Two expeditions between 1860 and 1869 by Charles Francis Hall, who lived among the Inuit near Frobisher Bay on Baffin Island and later at Repulse Bay on the Canadian mainland, found camps, graves, and relics on the southern coast of King William Island but none of the Franklin expedition survivors he believed would be found among the Inuit. Though he concluded that all of the Franklin crew were dead, he believed that the official expedition records would yet be found under a stone cairn. With the assistance of his guides Ebierbing and Tookoolito, Hall gathered hundreds of pages of Inuit testimony. Among these materials are accounts of visits to Franklin's ships, and an encounter with a party of white men on the southern coast of King William Island near Washington Bay. In the 1990s, this testimony was extensively researched by David C. Woodman, and was the basis of two books, Unravelling the Franklin Mystery (1992) and Strangers Among Us (1995), in which he reconstructs the final months of the expedition.

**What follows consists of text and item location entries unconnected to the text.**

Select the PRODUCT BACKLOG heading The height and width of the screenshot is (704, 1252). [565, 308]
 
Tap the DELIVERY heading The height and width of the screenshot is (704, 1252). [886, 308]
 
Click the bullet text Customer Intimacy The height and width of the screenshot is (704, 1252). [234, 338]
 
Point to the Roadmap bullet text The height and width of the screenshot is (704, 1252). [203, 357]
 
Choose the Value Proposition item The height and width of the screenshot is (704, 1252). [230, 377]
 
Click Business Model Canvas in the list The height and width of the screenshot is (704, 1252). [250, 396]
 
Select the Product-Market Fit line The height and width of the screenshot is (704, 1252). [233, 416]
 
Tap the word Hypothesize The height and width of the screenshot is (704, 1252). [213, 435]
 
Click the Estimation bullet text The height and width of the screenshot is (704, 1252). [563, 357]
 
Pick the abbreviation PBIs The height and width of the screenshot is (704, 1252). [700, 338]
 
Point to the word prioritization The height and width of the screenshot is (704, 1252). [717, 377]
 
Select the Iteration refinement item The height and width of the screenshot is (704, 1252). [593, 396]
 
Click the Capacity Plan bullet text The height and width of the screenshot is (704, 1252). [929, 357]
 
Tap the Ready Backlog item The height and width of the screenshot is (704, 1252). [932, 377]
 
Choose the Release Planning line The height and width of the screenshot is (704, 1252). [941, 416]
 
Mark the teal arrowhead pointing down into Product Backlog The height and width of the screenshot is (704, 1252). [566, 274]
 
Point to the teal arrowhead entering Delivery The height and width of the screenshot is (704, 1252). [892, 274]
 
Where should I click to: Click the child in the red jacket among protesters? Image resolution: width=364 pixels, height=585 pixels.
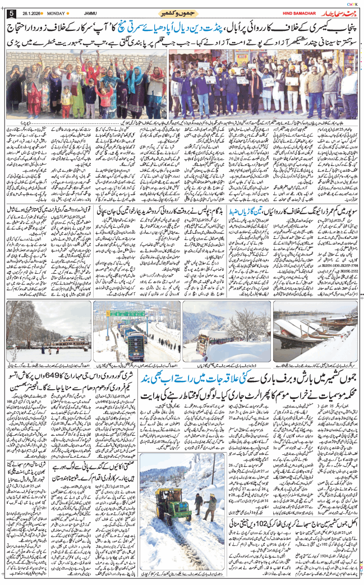point(104,98)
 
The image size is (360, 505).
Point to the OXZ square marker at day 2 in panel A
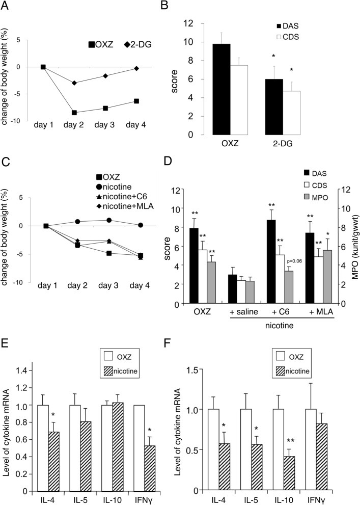(74, 113)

The hope of finding these lost papers led Lieutenant Frederick Schwatka of the U.S. Army to organise an expedition to the island between 1878 and 1880. Traveling to Hudson Bay on the schooner Eothen, Schwatka, assembling a team that included Inuit who had assisted Hall, continued north by foot and dog sled, interviewing Inuit, visiting known or likely sites of Franklin expedition remains, and wintering on King William Island. Though Schwatka failed to find the hoped-for papers, in a speech at a dinner given in his honour by the American Geographical Society in 1880, he noted that his expedition had made "the longest sledge journey ever made both in regard to time and distance" of 11 months and 4 days and 4,360 km (2,710 mi), that it was the first Arctic expedition on which the whites relied entirely on the same diet as the Inuit, and that it established the loss of the Franklin records "beyond all reasonable doubt". The Schwatka expedition found no remnants of the Franklin expedition south of a place known as Starvation Cove on the Adelaide Peninsula. This was well north of Crozier's stated goal, the Back River, and several hundred miles away from the nearest Western outpost, on the Great Slave Lake. Woodman wrote of Inuit reports that between 1852 and 1858 Crozier and one other expedition member were seen in the Baker Lake area, about 400 km (250 mi) to the south, where in 1948 Farley Mowat found "a very ancient cairn, not of normal Eskimo construction" inside which were shreds of a hardwood box with dovetail joints.